Totally agree with that. I would say it is impossible to get far if you are not here. But at least you can do research and hit the ground running. There are hundreds of empty apartments in Abu Dhabi so you will not be without a roof over your head, one way or another.


----------



## stevieb143 (Sep 3, 2012)

AlexDhabi said:


> Totally agree with that. I would say it is impossible to get far if you are not here. But at least you can do research and hit the ground running. There are hundreds of empty apartments in Abu Dhabi so you will not be without a roof over your head, one way or another.


I have just to got find one in the right location though. my preference is Etihad Towers or the New NAtional Tower on the corniche.


----------



## fraz1776 (Feb 16, 2012)

My company only provided me with 2 weeks paid accommodation and I was in my apartment within that, it's easily doable.


----------



## stevieb143 (Sep 3, 2012)

fraz1776 said:


> My company only provided me with 2 weeks paid accommodation and I was in my apartment within that, it's easily doable.

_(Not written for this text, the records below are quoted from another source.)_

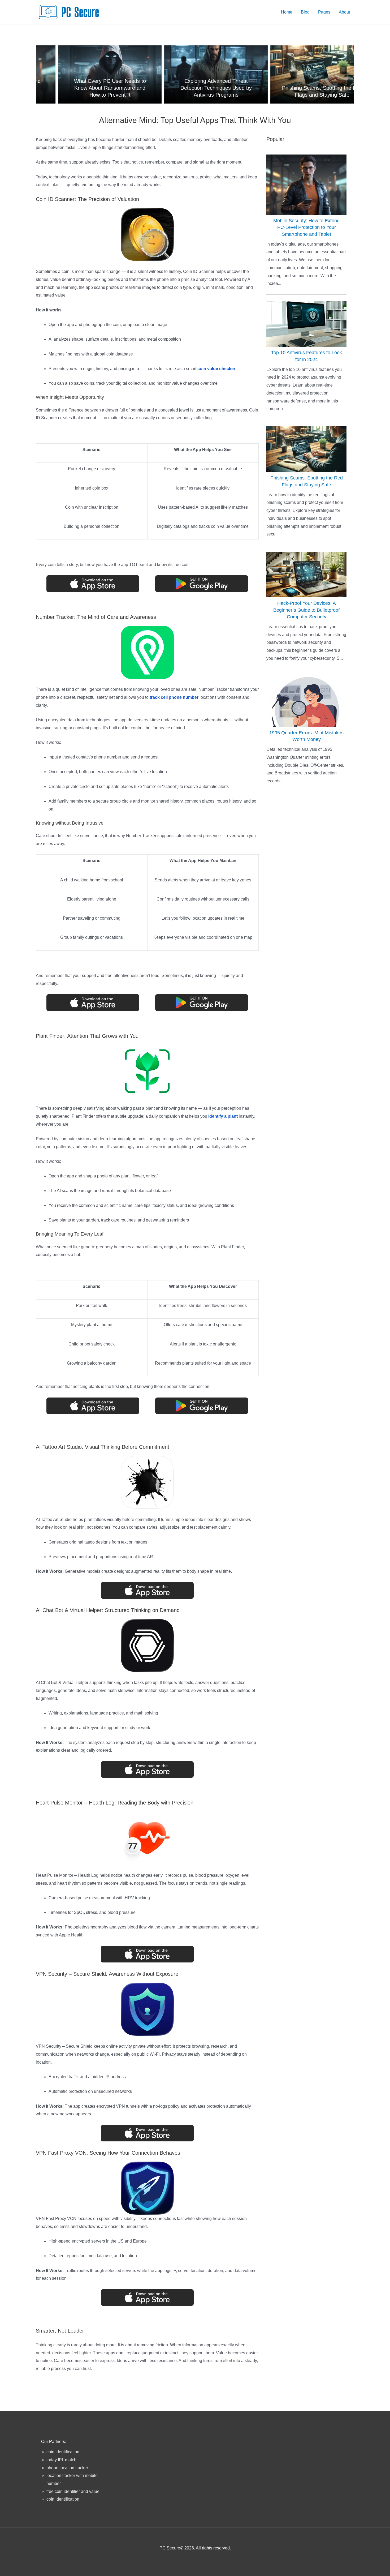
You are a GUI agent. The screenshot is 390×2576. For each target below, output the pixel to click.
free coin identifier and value (72, 2491)
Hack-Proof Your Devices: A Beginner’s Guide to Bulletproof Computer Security (306, 610)
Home (286, 12)
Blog (305, 12)
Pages (324, 12)
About (344, 12)
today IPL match (61, 2460)
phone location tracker (67, 2468)
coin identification (62, 2452)
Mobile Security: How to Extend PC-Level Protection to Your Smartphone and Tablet (306, 227)
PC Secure (169, 2548)
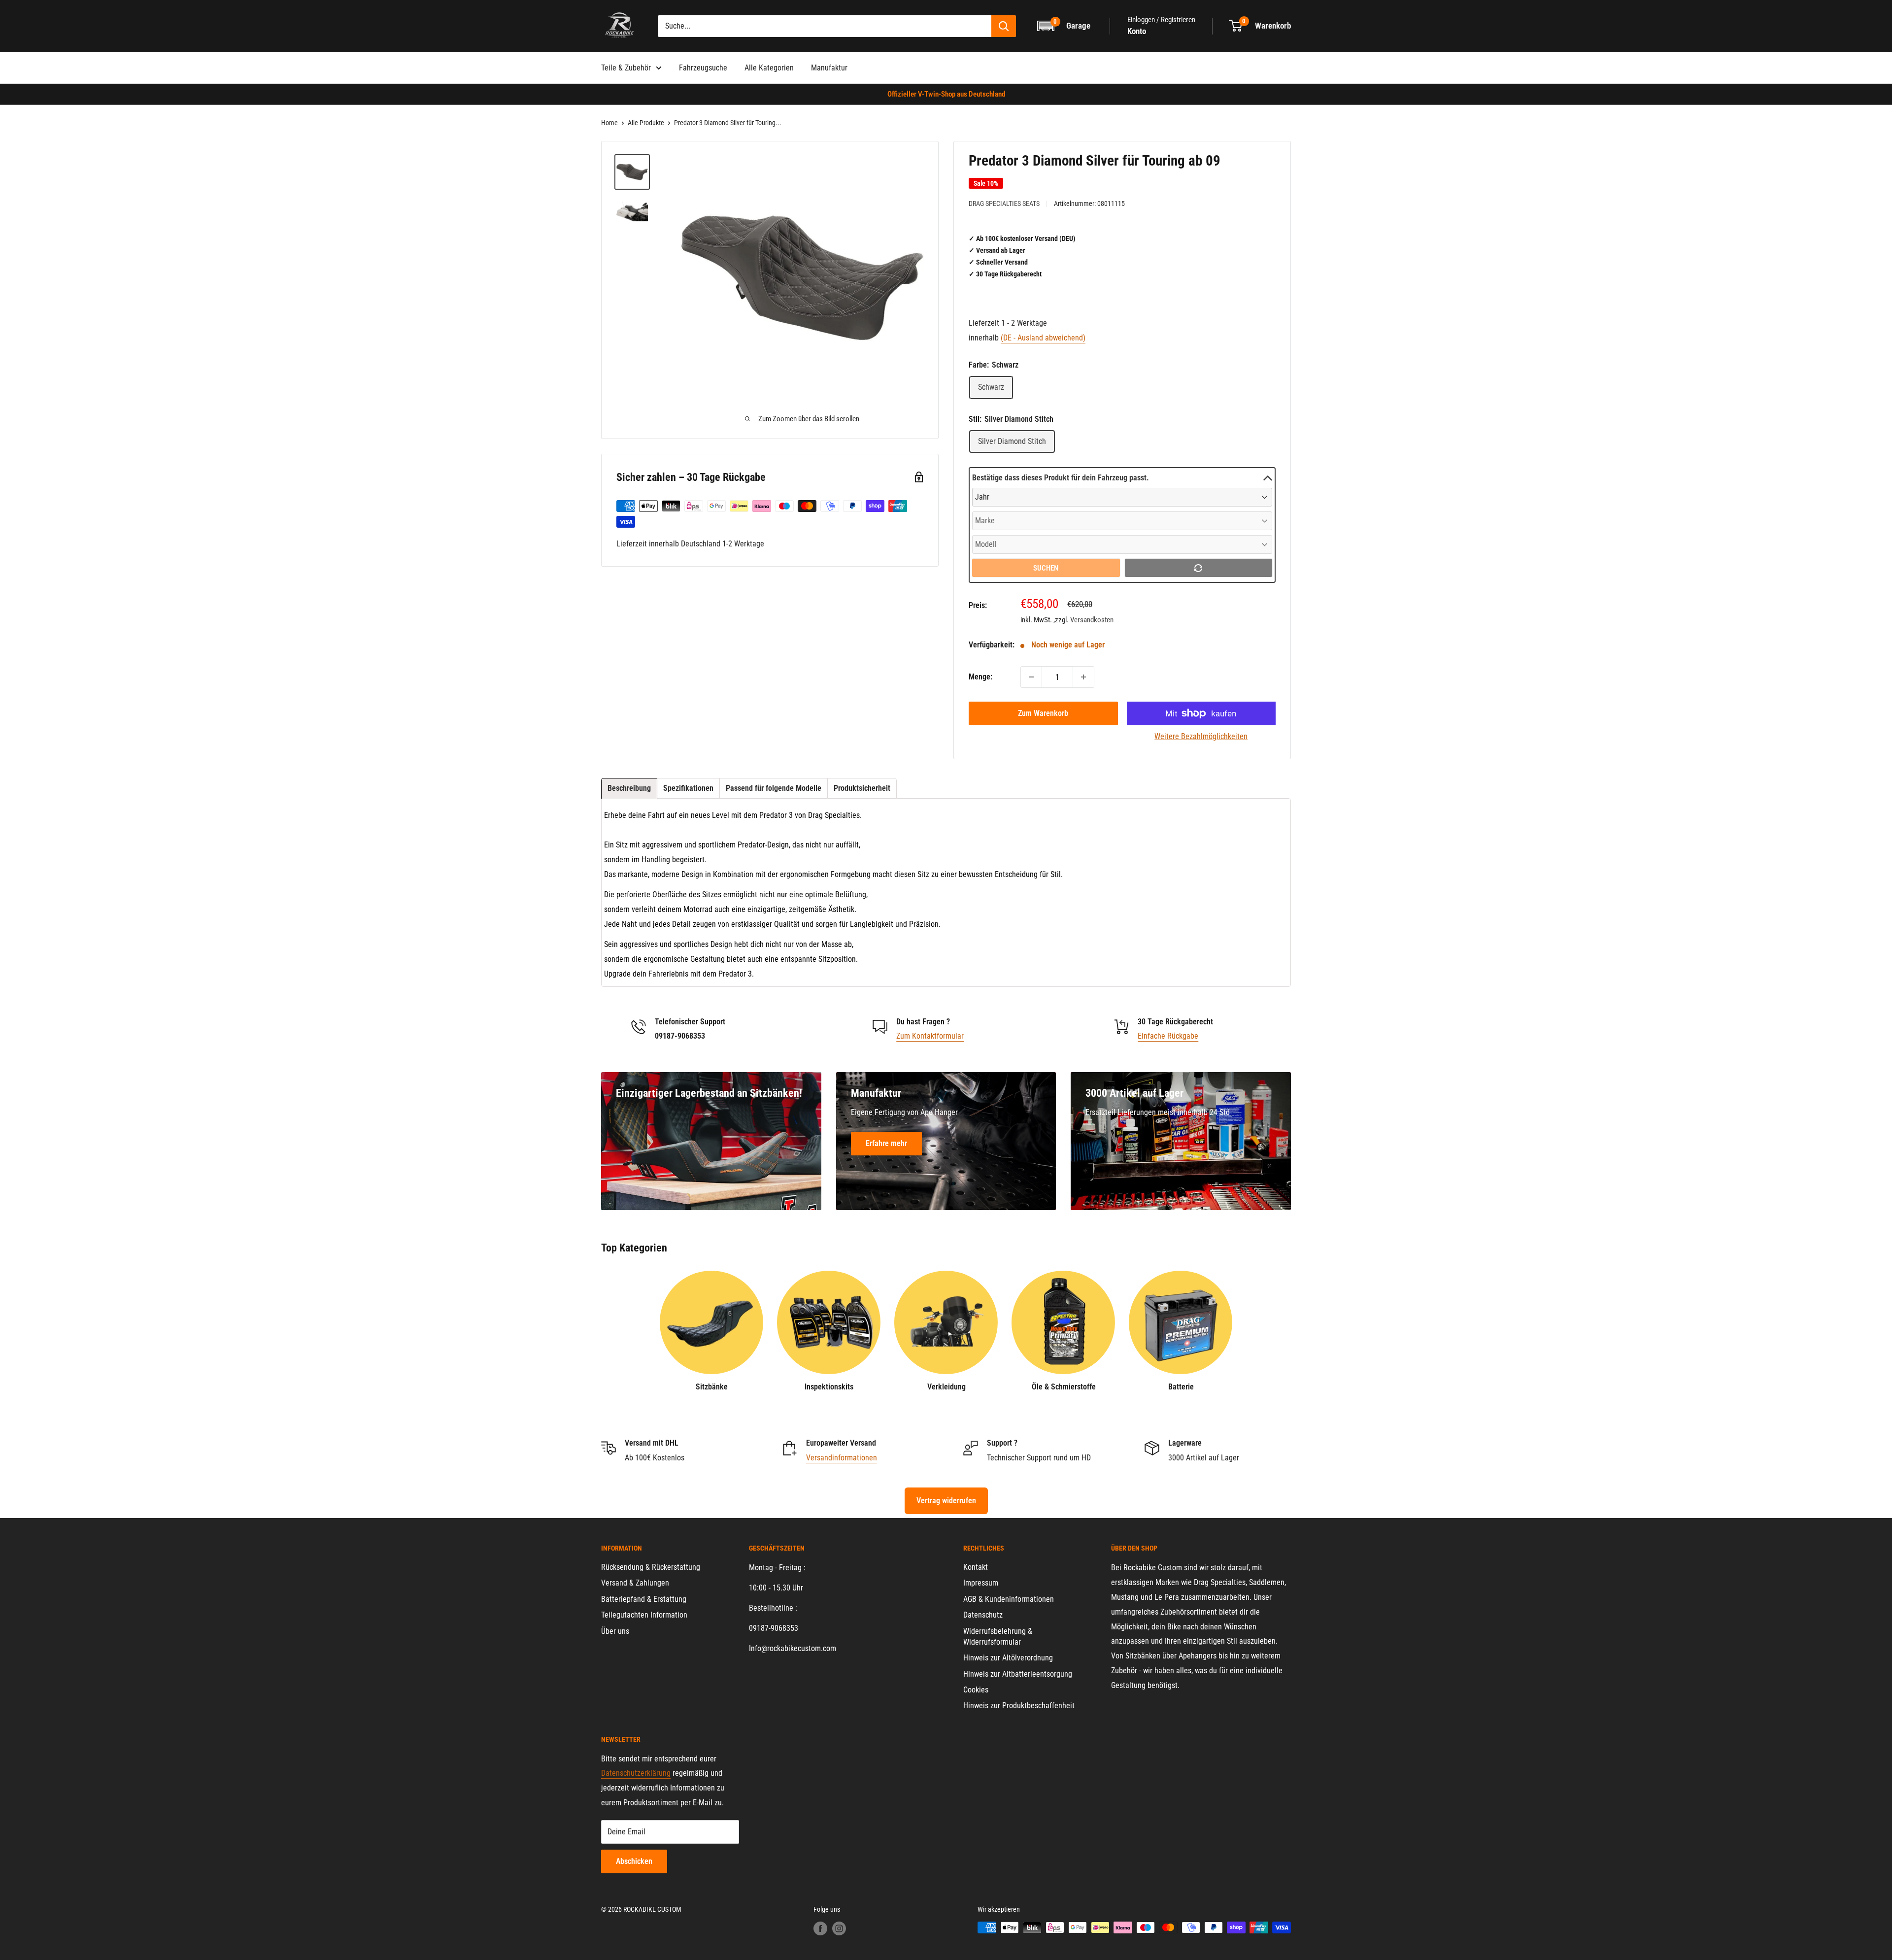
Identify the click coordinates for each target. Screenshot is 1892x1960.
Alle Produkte (646, 123)
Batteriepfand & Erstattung (643, 1599)
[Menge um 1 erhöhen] (1083, 677)
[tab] (629, 788)
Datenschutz (983, 1615)
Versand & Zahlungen (635, 1583)
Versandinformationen (841, 1457)
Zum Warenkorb (1043, 713)
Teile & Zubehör (626, 67)
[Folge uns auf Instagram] (839, 1928)
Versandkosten (1092, 619)
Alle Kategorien (769, 67)
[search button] (1003, 26)
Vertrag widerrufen (946, 1500)
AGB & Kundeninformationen (1008, 1599)
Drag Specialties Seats (1004, 203)
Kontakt (975, 1567)
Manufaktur (829, 67)
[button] (1064, 25)
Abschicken (634, 1861)
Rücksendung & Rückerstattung (650, 1567)
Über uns (615, 1631)
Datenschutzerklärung (636, 1773)
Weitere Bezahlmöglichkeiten (1201, 736)
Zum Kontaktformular (930, 1036)
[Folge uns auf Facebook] (820, 1928)
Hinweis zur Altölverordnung (1008, 1657)
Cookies (975, 1689)
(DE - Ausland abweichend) (1043, 337)
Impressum (980, 1583)
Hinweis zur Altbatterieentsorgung (1017, 1674)
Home (609, 123)
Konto (1136, 31)
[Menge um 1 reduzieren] (1031, 677)
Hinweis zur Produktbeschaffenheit (1019, 1705)
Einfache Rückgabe (1168, 1036)
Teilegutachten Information (644, 1615)
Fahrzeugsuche (703, 67)
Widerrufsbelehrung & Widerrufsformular (997, 1636)
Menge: (980, 676)
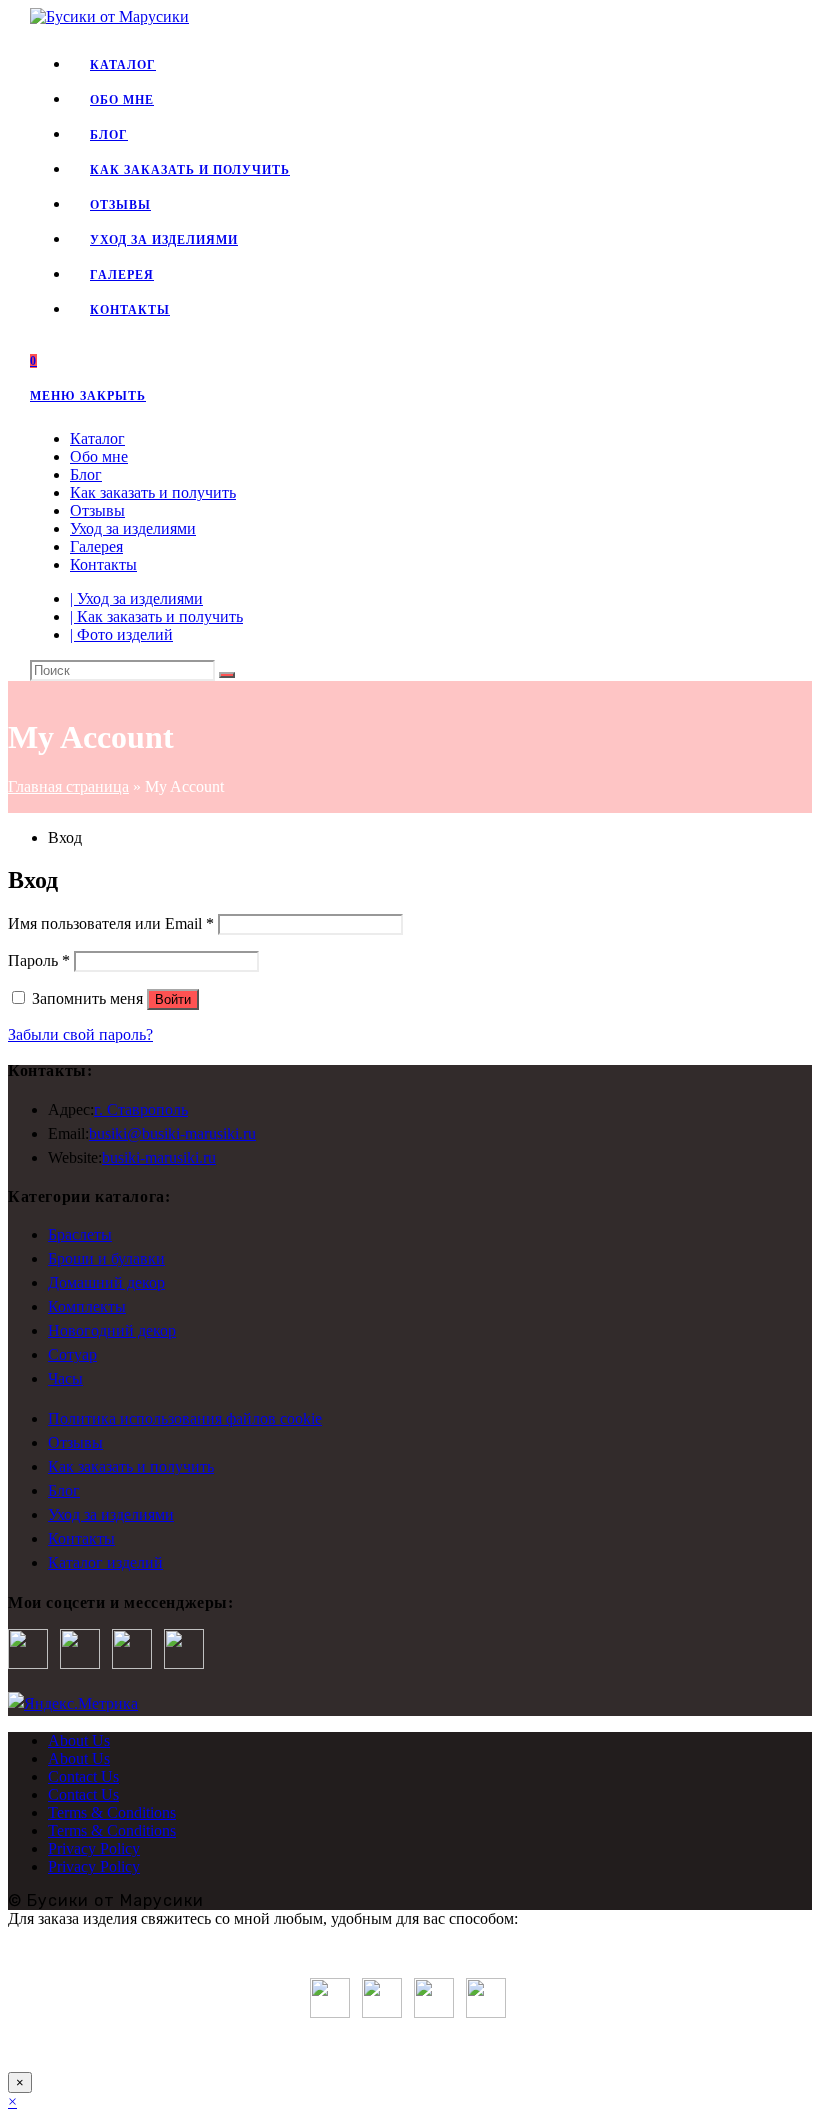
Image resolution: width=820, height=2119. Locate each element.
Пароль (39, 960)
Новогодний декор (112, 1330)
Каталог (97, 438)
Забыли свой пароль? (80, 1034)
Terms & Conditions (112, 1812)
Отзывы (97, 510)
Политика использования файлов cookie (185, 1418)
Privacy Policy (94, 1848)
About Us (79, 1740)
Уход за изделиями (133, 528)
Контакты (103, 564)
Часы (65, 1378)
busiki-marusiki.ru (159, 1157)
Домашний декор (106, 1282)
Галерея (96, 546)
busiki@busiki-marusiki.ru (172, 1133)
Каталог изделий (105, 1562)
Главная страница (68, 786)
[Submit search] (227, 675)
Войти (173, 999)
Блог (86, 474)
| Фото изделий (121, 634)
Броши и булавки (106, 1258)
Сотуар (72, 1354)
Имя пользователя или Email (111, 923)
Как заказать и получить (153, 492)
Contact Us (83, 1776)
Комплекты (87, 1306)
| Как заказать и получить (156, 616)
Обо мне (99, 456)
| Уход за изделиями (136, 598)
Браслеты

I have a budget of 100,00 AED to spend on accomidation. My employer is paying so i am currently thinking large 2 bed apartment further from the City or a 1 Bed on island.


----------



## streetspirit (May 12, 2011)

stevieb143 said:


> I have a budget of 100,00 AED to spend on accomidation. My employer is paying so i am currently thinking large 2 bed apartment further from the City or a 1 Bed on island.


You can get a 3 bed villa in al reef villas for that. If you don't mind been a bit further out still.


----------